Carnets de notes - Des familles

Les déboires de Jean-Baptiste Noël dit Babisse

Jean Baptiste Noël dit Babisse est né le dimanche 24 avril 1836 à Dampicourt (province de Luxembourg, Belgique). Il est le fils légitime de Pierre Joseph Noël (1802-1878), maçon, âgé de 34 ans et de Jeanne Marguerite Guillaume (1805-1871), âgée de 30 ans.

Anne Chenet, son épouse, est née le 3 octobre 1844 à Ruette (province de Luxembourg, Belgique).

Le couple se marie le 6 février 1884 à Harnoncourt (commune de Lamorteau, province de Luxembourg, Belgique).

Le couple n’a pas d’enfant.

Fond de carte : OpenStreetMap contributors under ODbL – Umap (https://umap.openstreetmap.fr).

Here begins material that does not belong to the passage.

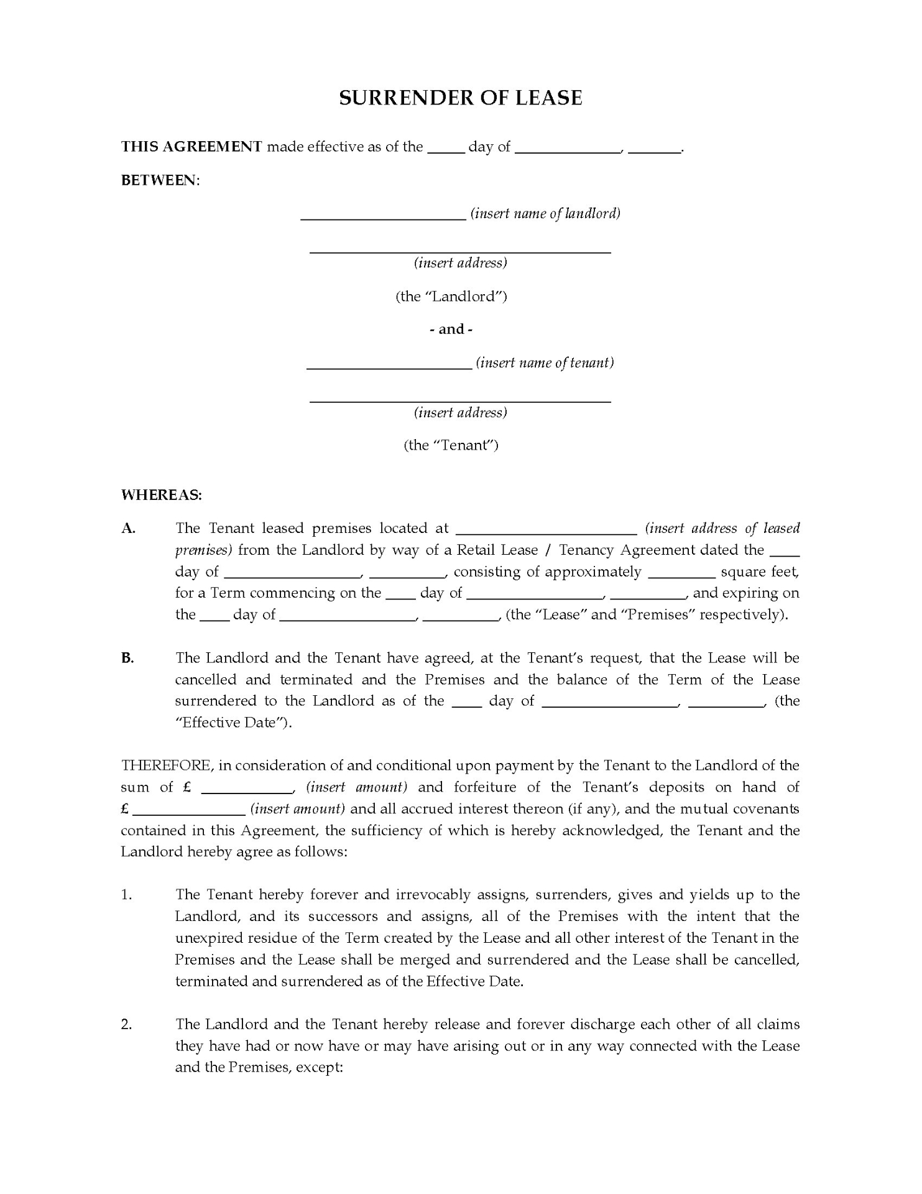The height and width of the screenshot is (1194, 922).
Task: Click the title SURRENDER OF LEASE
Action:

Son statut social et son patrimoine

Dans les archives familiales, nous croissons Jean-Baptiste Noël dit Babisse dans des transcriptions de jugements, des actes de ventes forcées et des exploits d’huissiers. Si nous avons documenté le parcours de son frère aîné Joseph émigré au Québec, nous n’avons effectué aucune recherche sur lui. Dans la seconde moitié de sa vie, Babisse se trouve dans une situation financière catastrophique. Nous n’avons aucun élément permettant de comprendre sa déconfiture, nous pouvons tout au plus survoler cinq années de procédure se terminant par une saisie immobilière et la vente aux enchères de son patrimoine le 31 août 1885.

La copie du procès-verbal de cette vente publique jointe à l’ordonnance du tribunal de première instance d’Arlon du 25 janvier 1888 est le seul inventaire à notre disposition. À cette époque, le couple Noël-Chenet est domicilié à Harnoncourt. Jusqu’en 1883, il habitait Dampicourt où sont situés tous ses biens excepté une maison sise à Virton, rue Saint-Escarmelle.

Nature Surface Pourcentage
Terre 3 ha. 23 a. 35 c. 56,50 %.
Pré 2 ha. 42 a. 70 c. 42,40 %.
Jardin 4 a. 90 c. 0,86 %
Maison 1 a. 40 c. 0,24 %
  Total général 5 ha. 72 a. 35 c. 100,00 %

Dans les années 1822-1844, en moyenne, les agriculteurs étaient propriétaires d’un domaine de 5 hectares et demi. 74,75 % de ceux-ci cultivaient en propre moins de 5 hectares. Dans la région, le seuil d’aisance c’est-à-dire celui à partir duquel l’exploitant pouvait nourrir sa famille sans exercer une profession annexe était de 6 à 8 hectares. À Dampicourt, 74,18 % de la surface agricole utile était occupée par les terres labourables et 25,82 % par les prairies.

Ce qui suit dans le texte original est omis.